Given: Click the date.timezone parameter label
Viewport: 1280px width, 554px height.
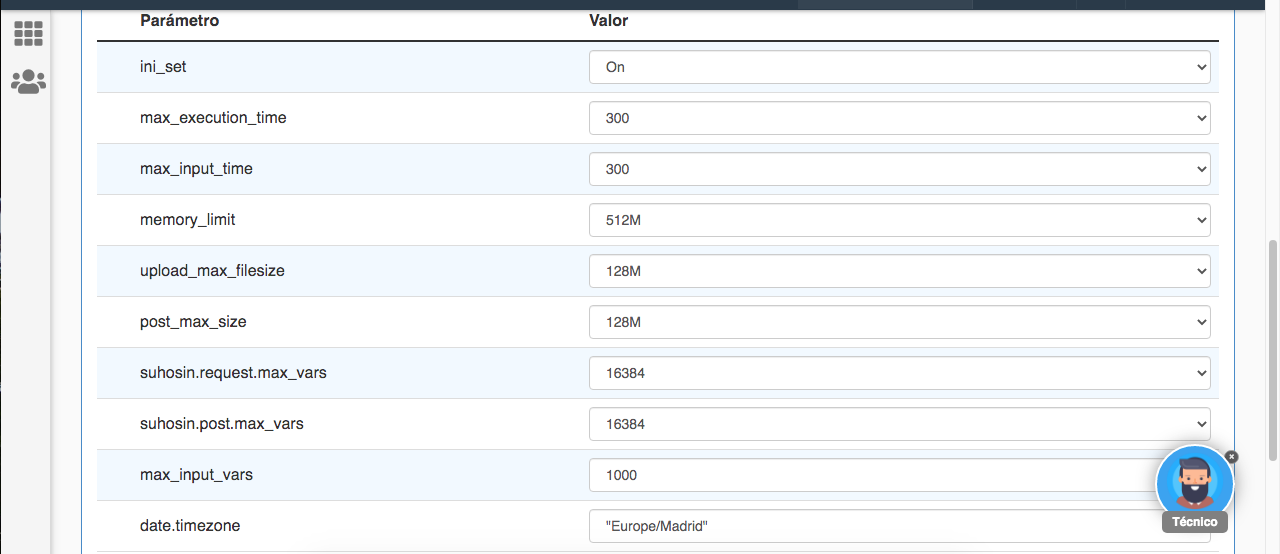Looking at the screenshot, I should tap(190, 526).
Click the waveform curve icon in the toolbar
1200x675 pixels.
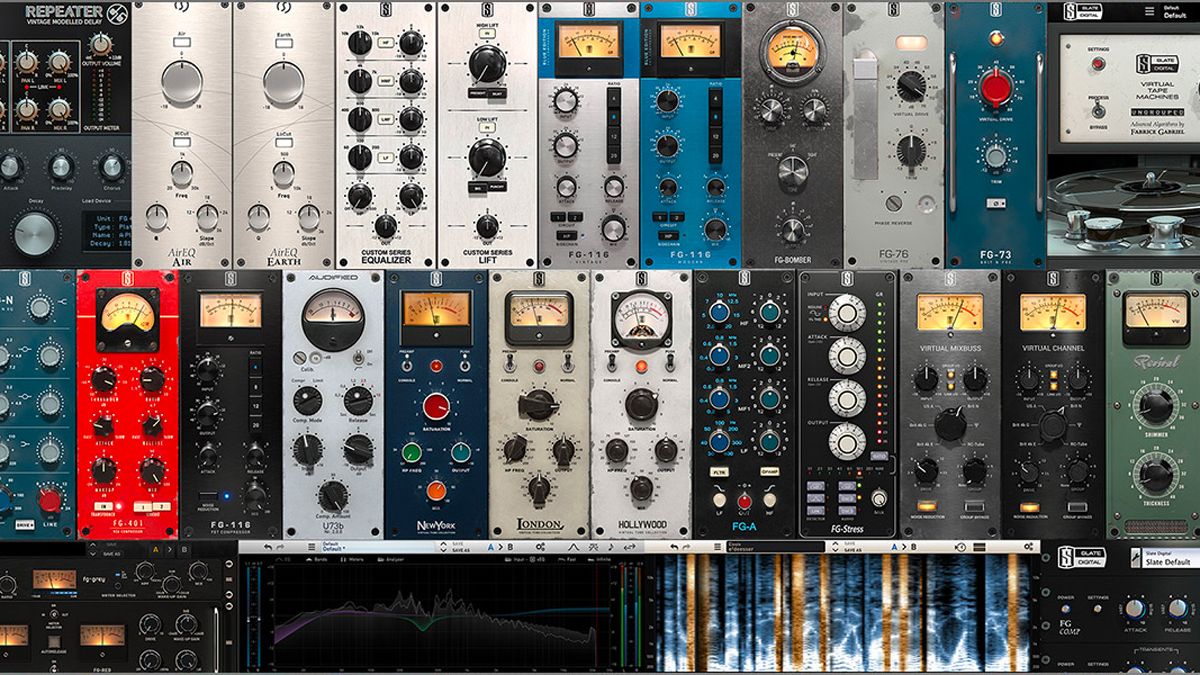[575, 546]
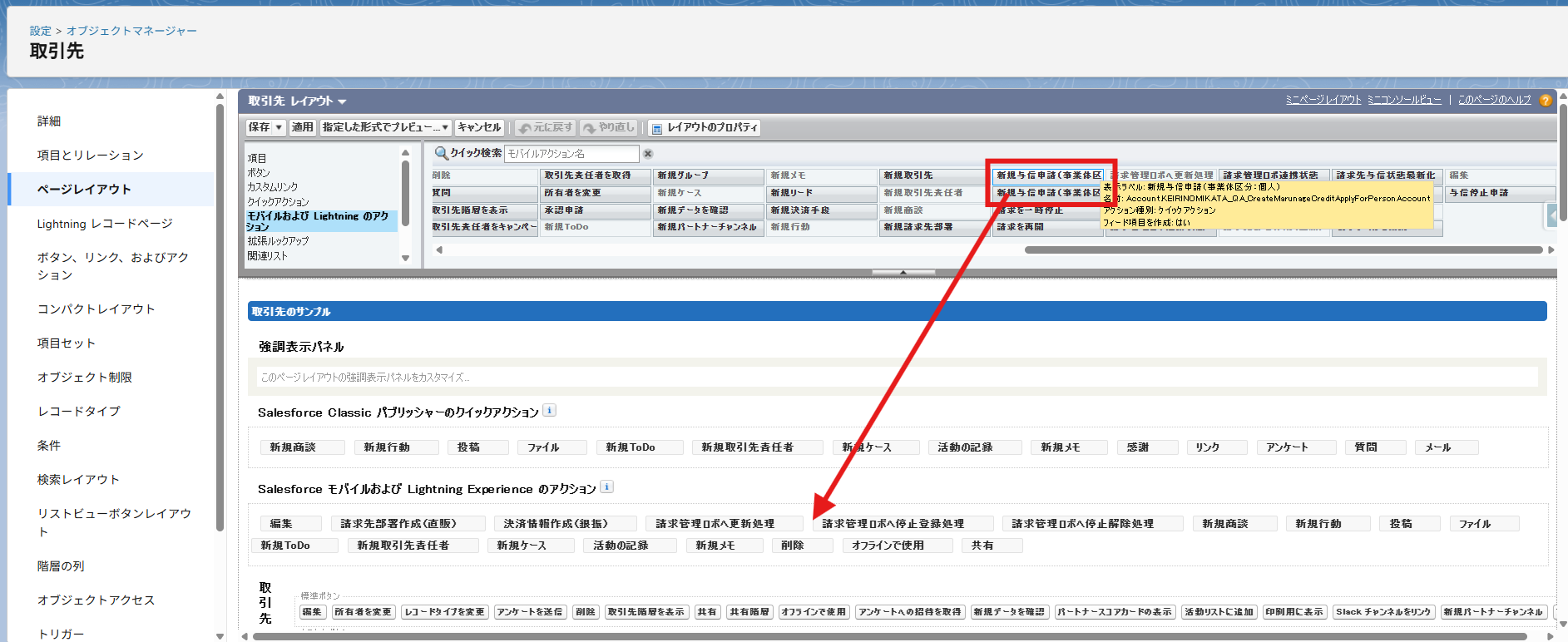
Task: Expand the 取引先 レイアウト title dropdown
Action: 342,101
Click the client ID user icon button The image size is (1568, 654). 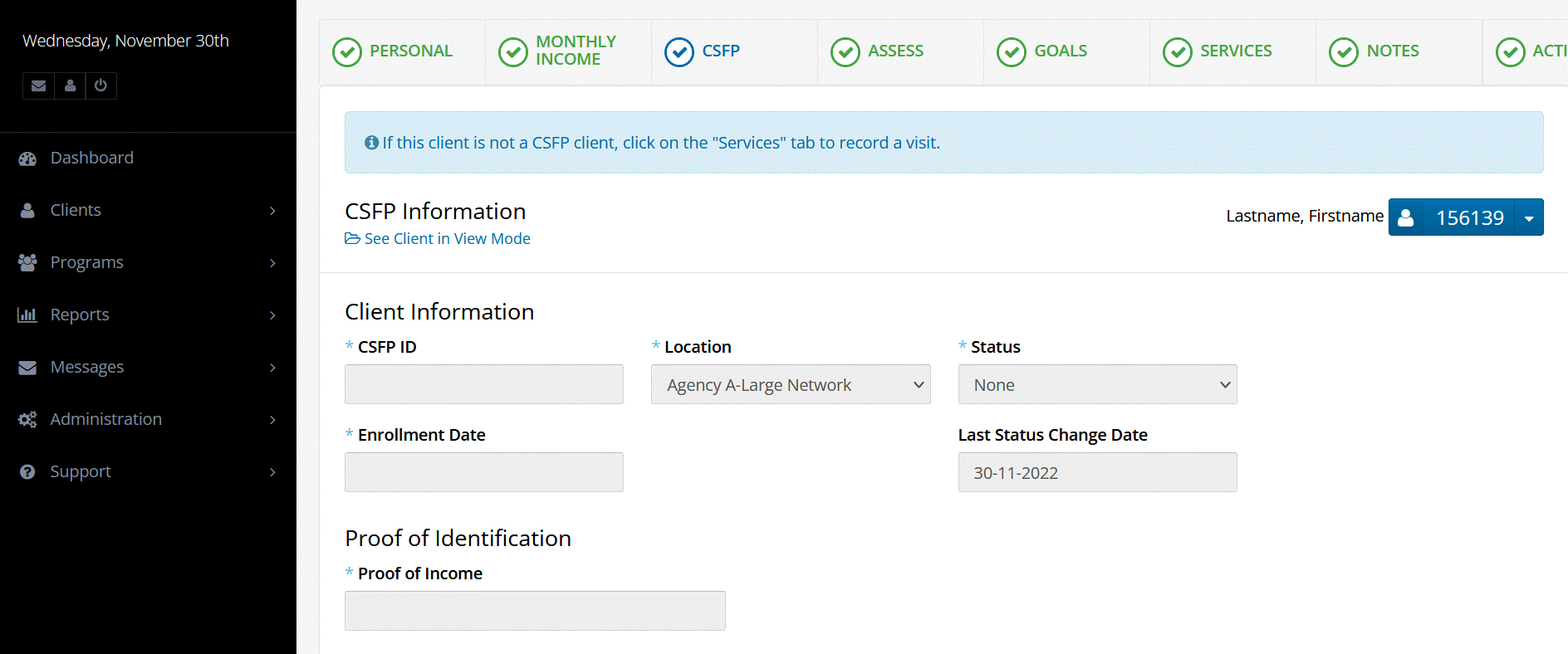[x=1406, y=217]
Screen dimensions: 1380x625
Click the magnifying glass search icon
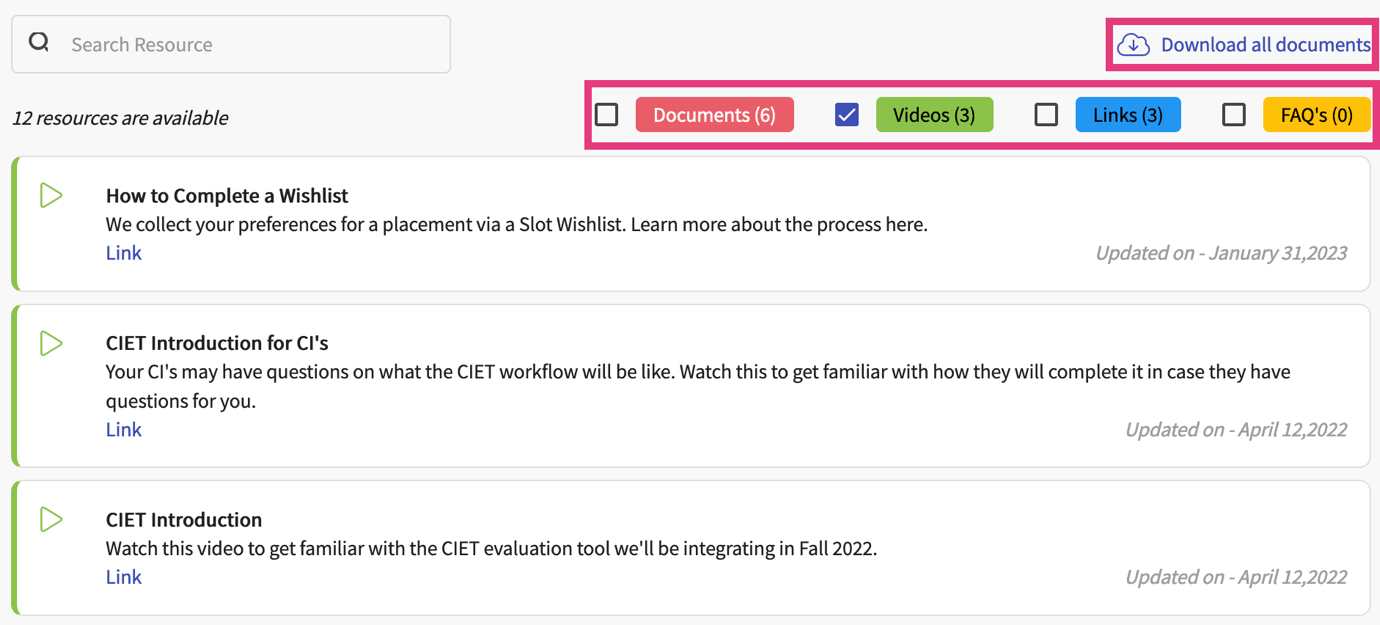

· · · · · · ·

Exercise: Please set down only the lines from the one containing "Screen dimensions: 1380x625" through the end of the entries, exactly as they stand, both ends included and with no pictures.

Task output:
Screen dimensions: 1380x625
Click the magnifying glass search icon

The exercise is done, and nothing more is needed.